Ofcom is taking a current combined total of £64.4 million and raising it to £199.6 million for the 900 MHz and 1800 MHz spectrum bands – for the same thing as before. That makes even UK energy providers look parsimonious with their increases.
In the context of the UK mobile market, which is worth more than £15 billion, this represents an increase of their cost base of just under 1% of their revenues – but at a time of falling revenues and increased bandwidth consumption, it will not be welcomed. Somewhere along the line, the costs will find their way through to mobile phone users.
The problem – and it’s a problem that is becoming more and more apparent – is that the electro-magnetic spectrum is a fundamentally limited resource. There is no more of it. Network operators are getting better and better at using it efficiently, but they will eventually bump into the theoretical limits of how much information they can pump through a given band of frequencies.
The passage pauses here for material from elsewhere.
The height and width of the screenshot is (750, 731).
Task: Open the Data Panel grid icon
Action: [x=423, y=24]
So while one fan at a football match may (just) be able to stream the 4k video feed he’s taking on his smartphone to his friends at home, if the other 39,999 spectators try to do the same (or even try to post a picture on Instagram) they will be frustrated.
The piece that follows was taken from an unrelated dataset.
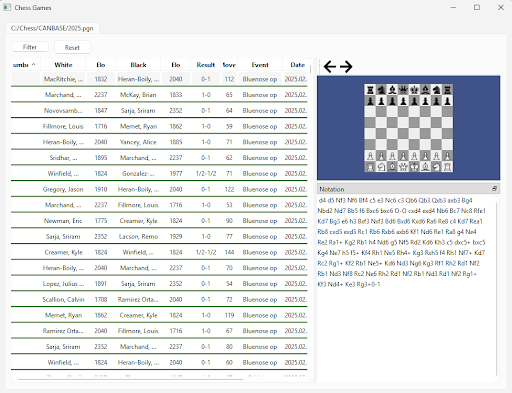Click the back arrow above the chessboard
Viewport: 512px width, 393px height.
330,67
In areas of dense population, getting enough bandwidth into a given area is a real challenge. All five of the UK’s national carriers – or three, as it may well end up before the end of next year – want to offer superfast service on very similar frequencies.
The techniques they use to cram that in are having to become increasingly inventive. There is the trend towards smaller and smaller “cells”, transmitting and receiving at lower power, so that there can be more masts in a given geographic area.
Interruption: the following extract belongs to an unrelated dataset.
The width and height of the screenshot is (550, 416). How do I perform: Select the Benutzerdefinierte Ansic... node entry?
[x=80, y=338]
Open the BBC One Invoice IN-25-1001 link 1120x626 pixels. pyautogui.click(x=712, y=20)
Antennae are increasingly directional, again, reducing interference and bleed into other areas. Higher frequencies are easier to manage in this way (as well as having theoretically higher data transfer rates), but those higher frequencies present other problems: they take more power (as in, battery life) to handle, the components are more expensive, and they are less good at getting through windows and walls.
It’s almost as if people’s usage patterns are designed to create a series of evermore difficult problems for wireless engineers. Mobile users want more and more bandwidth, to use it all the time and in taller and taller buildings, to fill those buildings with radio-waves of their own making (Bluetooth, Wi-Fi etc.), and to cover those buildings with smarter and smarter materials – a side-effect of which is that they become more hostile to radio-waves.
In some offices, those coveted window seats are no longer commanding a high premium because of the natural light and opportunity for “diet-coke break” moments, but because that’s where you can get a decent signal on your mobile.
In response to this, companies and individuals are increasingly building out their own mobile networks to handle the “not-spots”, whether they are caused by being in the middle of nowhere or the middle of everything. We have femtocells in our homes that work over our home broadband lines. Many buildings, both public and private, are building in mobile network coverage to support use indoors.
And there are other emerging solutions. Given that most people connect their smartphones to Wi-Fi when they get the chance in order to keep their data costs down, the latest phones allow them to take advantage of that with “voice over Wi-Fi”, or Wi-Fi calling.
No longer requiring separate apps with a whole new user interface to learn, this is transparent to the user. Calls are made and received in the usual way – it’s just that the signal now goes over the internet to the mobile operator, rather than through the operator’s radio access network.
Most of the UK networks offer this service now, although only the very latest smartphones can take advantage of it – and even then only on certain calling plans.
One could begin to be confused by the plethora of different connectivity options available. There are all sorts of questions to which the answers are not readily understood by the average user. Is this network free, or am I paying to use it? Is the data included, or am I paying more the more I work? Is this network secure, or is my data or my personal information at risk?
In the course of travelling to work, many people will connect and disconnect from a whole host of different networks – that’s a lot of spectrum and a whole lot of complexity, all being carved out of one irrevocably finite resource.